Dolar kuru serbest
Mart 2019 ve Temmuz 2020 dönemlerinde, Londra piyasasında Türk Lirası (TL) gecelik swap (takas) faizi anormal seviyelere yükseldi. Faiz oranı sonraki günlerde hızla düşse de, ortalamanın çok üzerinde kaldı. Dalgalanma devam etti. Mart 2019 örneğinde, USD/TL paritesi takip eden dönemde yüzde 18 yükseldi. Temmuz 2020 örneğinde, dolar kuru sonraki aylarda yüzde 25 arttı. Bunlar bir analoji olarak düşünülebilir.

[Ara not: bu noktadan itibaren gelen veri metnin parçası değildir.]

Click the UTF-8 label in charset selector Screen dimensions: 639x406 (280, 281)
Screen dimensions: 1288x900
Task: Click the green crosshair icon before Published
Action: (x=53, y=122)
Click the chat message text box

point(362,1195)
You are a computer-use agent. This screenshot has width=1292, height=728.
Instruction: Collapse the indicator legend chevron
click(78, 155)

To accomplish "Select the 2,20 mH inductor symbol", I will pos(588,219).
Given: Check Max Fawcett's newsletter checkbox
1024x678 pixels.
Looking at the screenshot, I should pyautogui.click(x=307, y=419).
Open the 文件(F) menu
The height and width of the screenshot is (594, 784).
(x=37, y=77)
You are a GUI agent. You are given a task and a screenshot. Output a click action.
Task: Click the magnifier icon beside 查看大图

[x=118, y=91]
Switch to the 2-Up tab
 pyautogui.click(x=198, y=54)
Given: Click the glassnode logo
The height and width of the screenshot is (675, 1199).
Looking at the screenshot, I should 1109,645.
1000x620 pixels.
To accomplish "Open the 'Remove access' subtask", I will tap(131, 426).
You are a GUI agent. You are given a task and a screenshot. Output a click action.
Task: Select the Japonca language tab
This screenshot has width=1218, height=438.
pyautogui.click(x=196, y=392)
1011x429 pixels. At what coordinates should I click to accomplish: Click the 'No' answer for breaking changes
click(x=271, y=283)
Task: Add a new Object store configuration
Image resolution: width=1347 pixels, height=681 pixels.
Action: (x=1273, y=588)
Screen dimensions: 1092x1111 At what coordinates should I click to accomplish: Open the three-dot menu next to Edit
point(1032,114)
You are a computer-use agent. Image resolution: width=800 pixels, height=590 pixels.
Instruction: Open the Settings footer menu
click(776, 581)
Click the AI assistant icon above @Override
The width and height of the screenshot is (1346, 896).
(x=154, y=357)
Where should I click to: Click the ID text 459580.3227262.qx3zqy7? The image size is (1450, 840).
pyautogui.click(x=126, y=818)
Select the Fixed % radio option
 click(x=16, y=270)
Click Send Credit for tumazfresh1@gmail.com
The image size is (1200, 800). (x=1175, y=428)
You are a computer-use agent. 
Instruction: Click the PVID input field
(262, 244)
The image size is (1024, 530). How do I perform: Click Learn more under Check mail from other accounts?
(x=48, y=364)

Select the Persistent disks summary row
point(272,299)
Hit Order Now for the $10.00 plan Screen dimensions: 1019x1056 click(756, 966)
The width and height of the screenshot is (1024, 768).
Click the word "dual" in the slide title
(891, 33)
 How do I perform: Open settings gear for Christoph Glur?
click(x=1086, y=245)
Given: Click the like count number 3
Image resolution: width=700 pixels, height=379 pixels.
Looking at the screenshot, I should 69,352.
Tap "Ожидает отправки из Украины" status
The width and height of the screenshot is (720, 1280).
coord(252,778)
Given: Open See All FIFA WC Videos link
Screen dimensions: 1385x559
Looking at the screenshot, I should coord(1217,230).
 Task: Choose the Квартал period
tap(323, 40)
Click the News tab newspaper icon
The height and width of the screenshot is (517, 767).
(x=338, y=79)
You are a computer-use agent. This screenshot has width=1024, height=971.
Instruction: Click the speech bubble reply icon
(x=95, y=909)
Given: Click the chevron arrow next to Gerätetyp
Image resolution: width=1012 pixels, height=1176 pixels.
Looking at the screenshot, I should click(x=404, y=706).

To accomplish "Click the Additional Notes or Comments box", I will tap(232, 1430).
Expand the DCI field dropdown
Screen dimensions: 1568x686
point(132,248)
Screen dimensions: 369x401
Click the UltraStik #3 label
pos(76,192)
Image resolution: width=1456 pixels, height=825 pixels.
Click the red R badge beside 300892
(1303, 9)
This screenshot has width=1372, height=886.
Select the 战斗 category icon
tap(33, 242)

Dolar kurunu indirmeden, enflasyonda kalıcı bir düşüş olmayacağını düşünenlerdenim. Son yıllarda bu konuda tecrübe kazandık. Bundan sonra olası senaryo; döviz kurlarının yüksek kalacağı, dolayısıyla enflasyonun istediğimiz seviyelere düşmeyeceği, buna göre piyasa faizlerinin yüksek olacağı bir makroekonomik iklimdir. İşi gereği ekonomiyi takip edenler; büyüme oranı, enflasyon, cari açık gibi göstergeler için tahminlerini güncelleyecekler. Önceki dönemin politikası; fiyat istikrarını sağlamak için iyi bir iletişim kurmak ve faizi yükseltmekti. Bunun TL’yi değerlendireceği düşünülüyordu. TL’nin güçlenmesi isteniyordu. Bu yazıyı yazdığım sırada USD/TL kuru 8,37 seviyesindeydi. Başkan görevine başlayalı 12 gün oldu. Merkez’den yeni dönemdeki kur politikasıyla ilgili henüz bir mesaj gelmedi. Döviz kurunu kendi hâline bırakmışız gibi gözüküyor. Son iki yılda kura müdahale etmek için yüklüce dolar satıldı. Merkez bankası rezervleri tartışma konusuyken böyle bir yola artık gidilmez. Mayısta enflasyonun zirveyi göreceğini düşünüyorduk. Kurda yaşanan son yükseliş bunu ötelemiş olabilir. Enflasyonun durumu netleşene kadar faiz silahı kullanılmaz.
Kurların tamamen piyasada belirleneceği bir döneme girdik. Döviz kurlarındaki muhtemel artışlar ihracatçıları memnun edebilir. Tabii ihracatçıların maliyetleri de yükselecek. Yerleşikler kasım-mart döneminde dövizlerini bozdurmadılar. Bundan sonra da bozdurmayabilirler. Yüksek seviyelerden dolar satışları, sonrasında düşük seviyelerden alımlar her zaman olabilir. Rezervleri güçlendirmek için döviz alım ihaleleri de önümüzdeki dönemde gündeme gelebilir.